Mostyn J again cited from White v White as above before stating at [66] that:
‘[f]rom this dictum a convention has arisen whereby latent tax which cannot be avoided, and which will likely be payable when a property is sold, is almost invariably deducted when computing the value of a property to go on the asset schedule.’
He then referred to his own decision in DR v GR & Others (Financial Remedy: Variation of Overseas Trust) [2013] 2 FLR 153 where at 50 he had stated that:
‘[a]lthough the normal rule as stated in White v White [2001] 1 AC 596 is that latent capital gains tax should be allowed the court must nonetheless be realistic. I consider it reasonable to allow this latent sum but I will bear in mind that it may be a long time before any such tax is paid by the husband (or anyone else) and that in the meantime the husband will continue to have the use of the assets.’
Mostyn J then referred to K v L per Bodey J. Thereafter at [68] he referred to his own decision in BJ v MJ (Financial Remedy: Overseas Trusts) [2012] 1 FLR 667 where he stated at [69] that he had not taken into account the tax that the husband would pay were he to receive all the assets and remit them onshore as:
‘[t]his is completely unreal. The whole point of the structure is to avoid paying tax, and H has never remitted any offshore income. Mr Castle argues that not to include it would result in an unfair imbalance as W would be able to remit onshore and would therefore have more freedom with, or at least fewer strings attached to, her money. But in order to have the benefit of the money here H does not need to remit income.’
At [69] Mostyn J then said that ‘the usual convention should apply’ as:
‘[t]his is not a case where the court is blinding itself to a truth that a party will never pay such latent tax because he has entered into arrangements the whole object of which is to avoid paying that very tax.’
The taxes were:
‘very real, and the husband will have to pay them with money or with other assets in the shape of tax losses. The wife would be given very short shrift if she suggested that the calculation of the net value of these two properties should ignore the latent taxes because the husband has money in the bank and could just pay off the taxes.
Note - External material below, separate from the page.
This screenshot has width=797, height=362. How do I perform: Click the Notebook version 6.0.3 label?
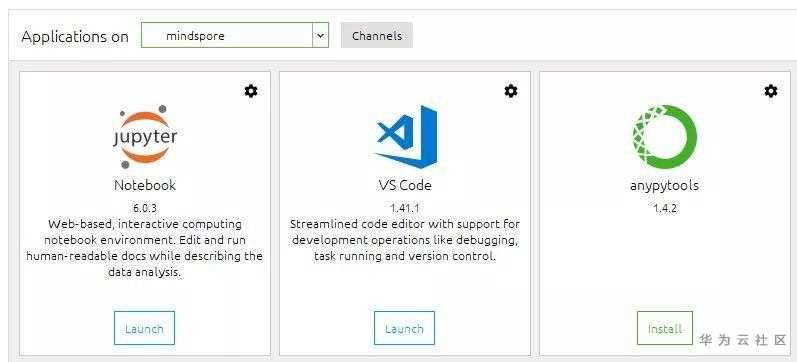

I agree with Mr Chamberlayne KC that there is no difference in principle or substance between the husband paying a tax debt in cash or eliminating it by deploying a loss.’
The conclusion from the above cases would appear to be that the latent tax will be deducted in the computation exercise unless it would be ‘unreal’ to do so. The main (if not the only) example of such unreality may be where a party will never pay such latent tax because they have entered into arrangements the whole object of which is to avoid paying that tax. However, the line between this argument and the contrary one – namely that it does not compare like with like as that party cannot (say) remit the monies onshore without paying such taxes and that party should be entitled to access their resources how they like and as and when they might wish to do so – is likely to be a difficult one to ascertain in any particular case. One consideration, but on the authorities clearly not the only one, is whether the owner of the asset with the latent tax is left with a free choice as to whether to crystalise that tax not tied to meeting a court order.